Duplicates?

mmcfadden · Post by **mmcfadden** » Fri Feb 03, 2006 5:02 pm

My walk has several documents that are duplicates that are walked and included in the walk. For example
http://www.jan.wvu.edu/soar
http://www.jan.wvu.edu/soar/
These pages are the same page in content. Why wouldn't Remove Duplicates stop this from occurring?

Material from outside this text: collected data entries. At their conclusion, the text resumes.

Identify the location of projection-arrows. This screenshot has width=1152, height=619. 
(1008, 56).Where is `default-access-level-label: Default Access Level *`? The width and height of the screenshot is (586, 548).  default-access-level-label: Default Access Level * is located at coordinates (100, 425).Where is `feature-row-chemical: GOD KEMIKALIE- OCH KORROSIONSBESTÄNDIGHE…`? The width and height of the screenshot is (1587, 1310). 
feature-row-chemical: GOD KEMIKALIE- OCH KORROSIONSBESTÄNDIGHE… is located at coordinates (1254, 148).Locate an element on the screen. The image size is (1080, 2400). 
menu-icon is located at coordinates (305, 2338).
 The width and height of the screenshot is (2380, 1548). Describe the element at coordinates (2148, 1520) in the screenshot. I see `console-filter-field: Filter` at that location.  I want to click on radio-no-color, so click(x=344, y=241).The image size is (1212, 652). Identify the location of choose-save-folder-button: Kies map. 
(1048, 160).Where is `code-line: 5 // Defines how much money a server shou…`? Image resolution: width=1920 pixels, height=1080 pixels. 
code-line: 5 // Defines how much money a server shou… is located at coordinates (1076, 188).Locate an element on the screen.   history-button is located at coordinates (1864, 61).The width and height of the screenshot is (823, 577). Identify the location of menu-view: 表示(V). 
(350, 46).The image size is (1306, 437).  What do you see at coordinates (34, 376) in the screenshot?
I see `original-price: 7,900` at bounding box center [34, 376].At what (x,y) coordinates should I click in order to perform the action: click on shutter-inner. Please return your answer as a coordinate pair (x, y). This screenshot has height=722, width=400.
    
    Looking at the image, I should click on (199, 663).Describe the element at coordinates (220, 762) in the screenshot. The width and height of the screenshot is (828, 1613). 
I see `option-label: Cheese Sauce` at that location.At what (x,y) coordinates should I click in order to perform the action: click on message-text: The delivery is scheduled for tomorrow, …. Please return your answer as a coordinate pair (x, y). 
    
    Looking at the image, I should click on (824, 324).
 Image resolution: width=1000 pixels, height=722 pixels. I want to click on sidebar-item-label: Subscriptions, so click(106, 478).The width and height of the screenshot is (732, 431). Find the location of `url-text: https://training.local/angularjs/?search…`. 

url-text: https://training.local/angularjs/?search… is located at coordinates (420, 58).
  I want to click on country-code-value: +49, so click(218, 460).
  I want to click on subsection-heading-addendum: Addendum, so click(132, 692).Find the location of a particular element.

Also these two documents are identical they are just in a different format. I have examples like this where three documents have been indexed a .pdf, .doc and .html that are exact duplicates. It would be nice if there was a mechanism to remove these duplicates automatically. It would be nice to have an additional option that would allow me to prioritize the file format I would like to keep. For example my preferred format is .html secondary would be .txt then .pdf then .doc. This way Webinator will give me the best option and remove the duplicates.
http://www.usdoj.gov/crt/ada/briefs/hoyreplbr.doc
http://www.usdoj.gov/crt/ada/briefs/hoyreplbr.pdf

Post by **mark** » Fri Feb 03, 2006 5:37 pm

I don't know about the first item unless the page changed between the times it was fetched.

I think you'll find the extracted text from html, pdf, and doc files varies somewhat. In that case the pages will compare as different.